***** RECORDED INFORMATION *****

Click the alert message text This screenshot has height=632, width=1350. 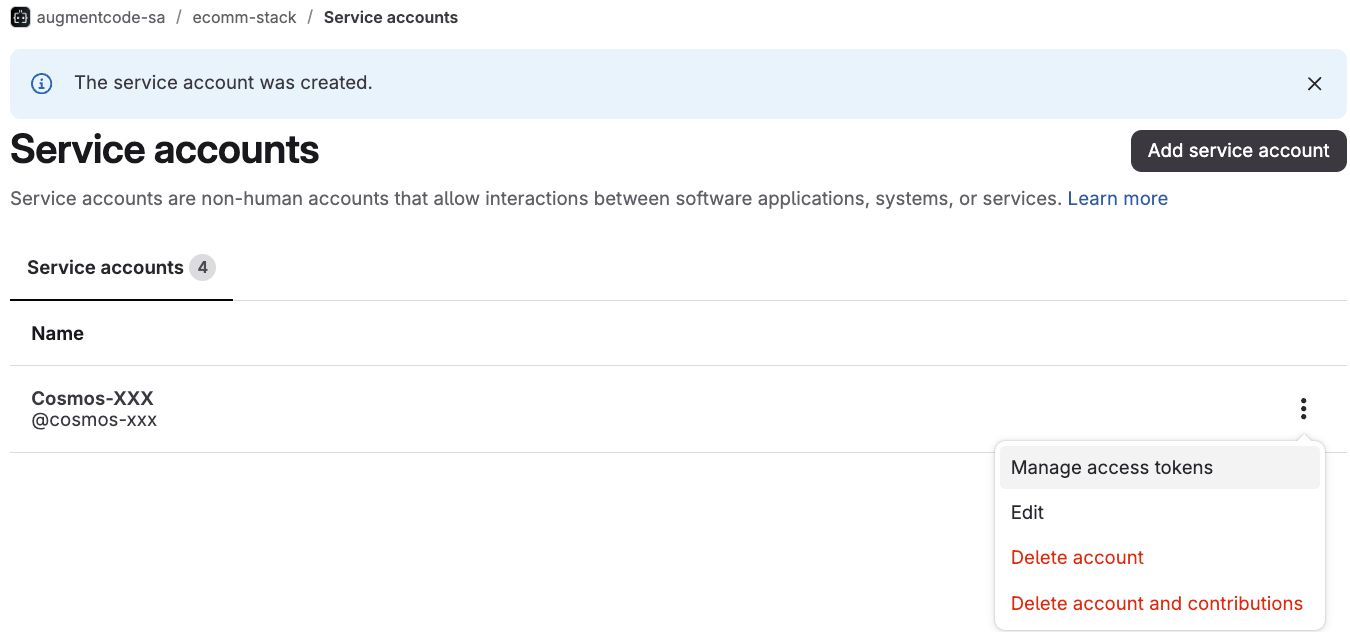click(x=223, y=83)
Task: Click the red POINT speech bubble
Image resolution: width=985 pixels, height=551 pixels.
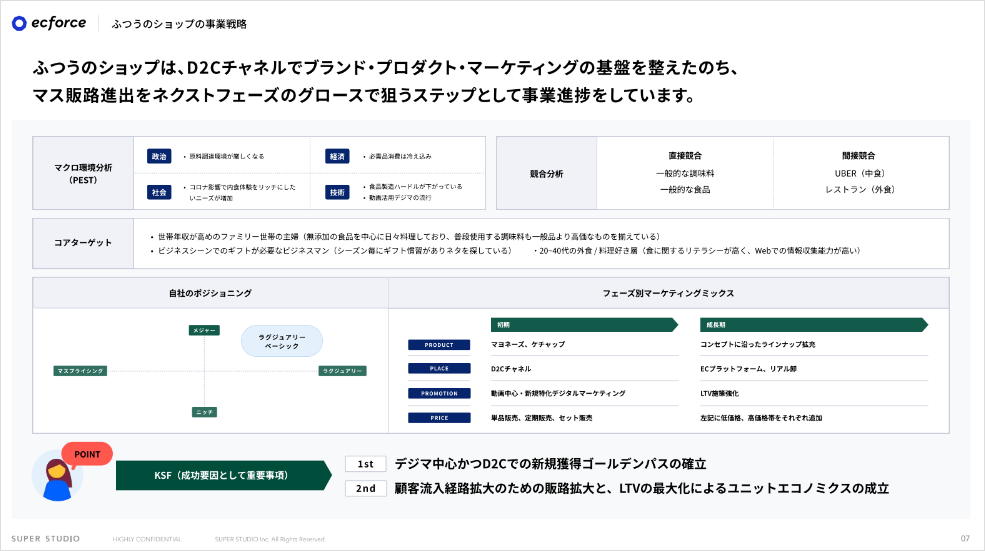Action: click(86, 453)
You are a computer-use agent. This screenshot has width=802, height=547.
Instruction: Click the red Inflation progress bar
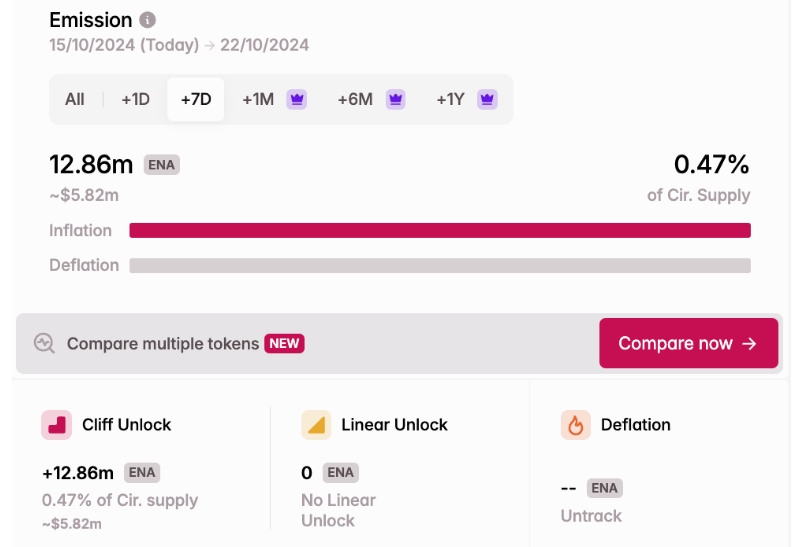click(440, 230)
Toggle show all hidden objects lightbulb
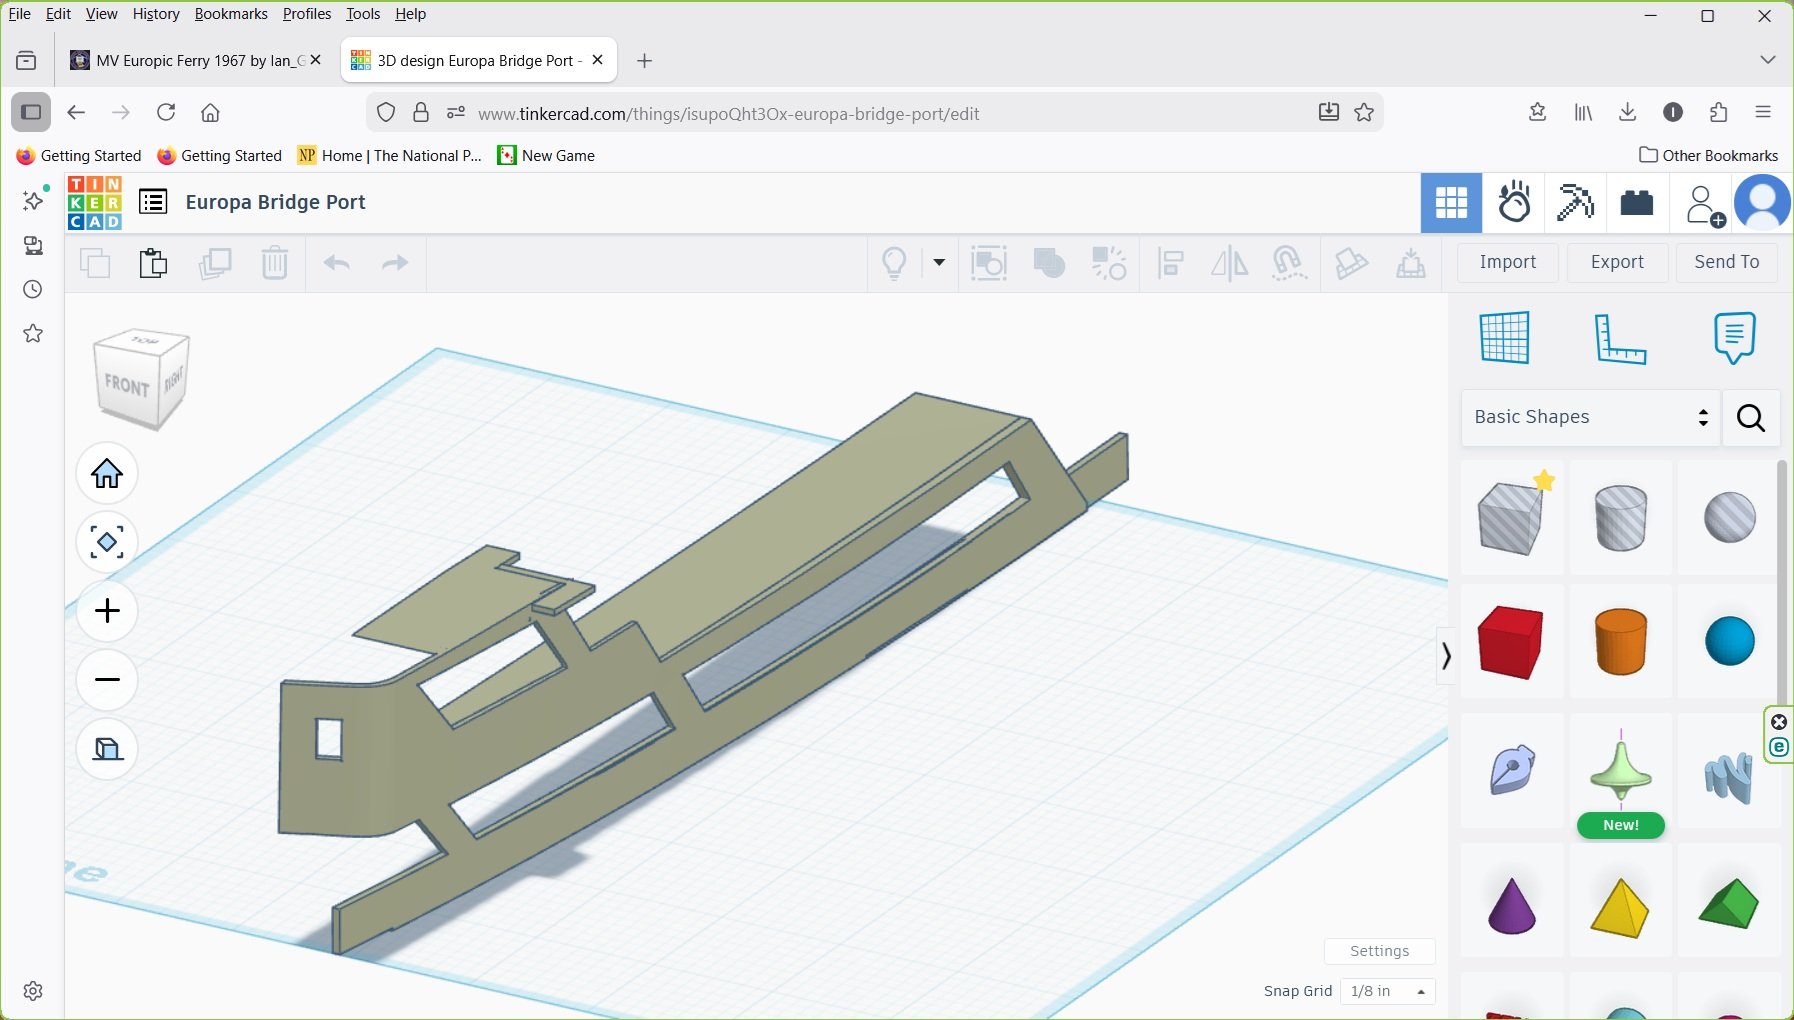 894,264
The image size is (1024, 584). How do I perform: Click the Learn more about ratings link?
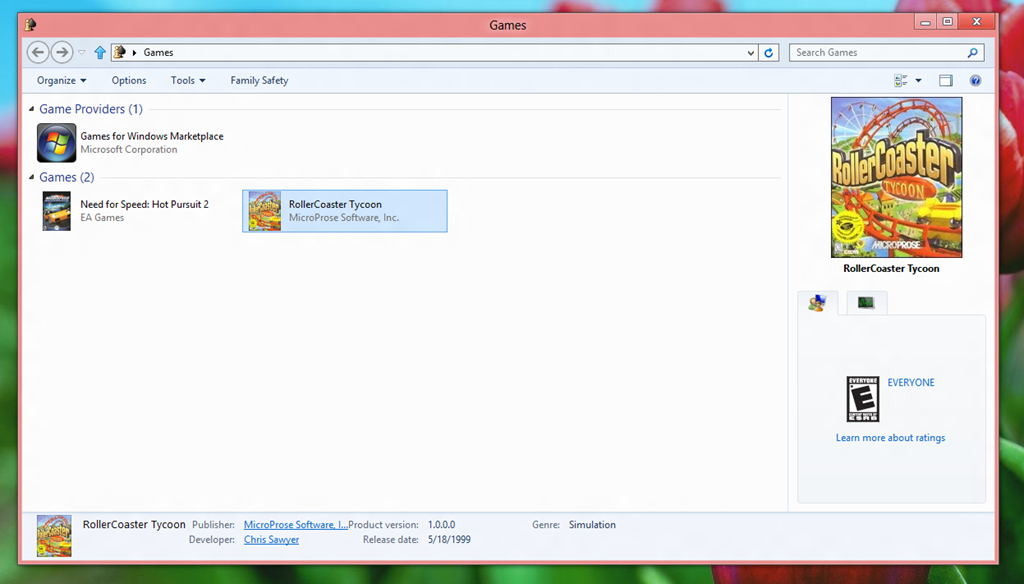point(890,438)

*****

→ EXERCISE AIM:
Nothing but the lines from the one holding "You are a computer-use" through the last line of the listing should appear in the answer, copied exactly and without pictures.

→ SOLUTION TO THIS PROBLEM:
You are a computer-use agent. This screenshot has width=802, height=547.
Instruction: Click the red Inflation progress bar
click(440, 230)
Toggle show all hidden objects lightbulb
 894,264
The image size is (1024, 584). How do I perform: Click the Learn more about ratings link?
point(890,438)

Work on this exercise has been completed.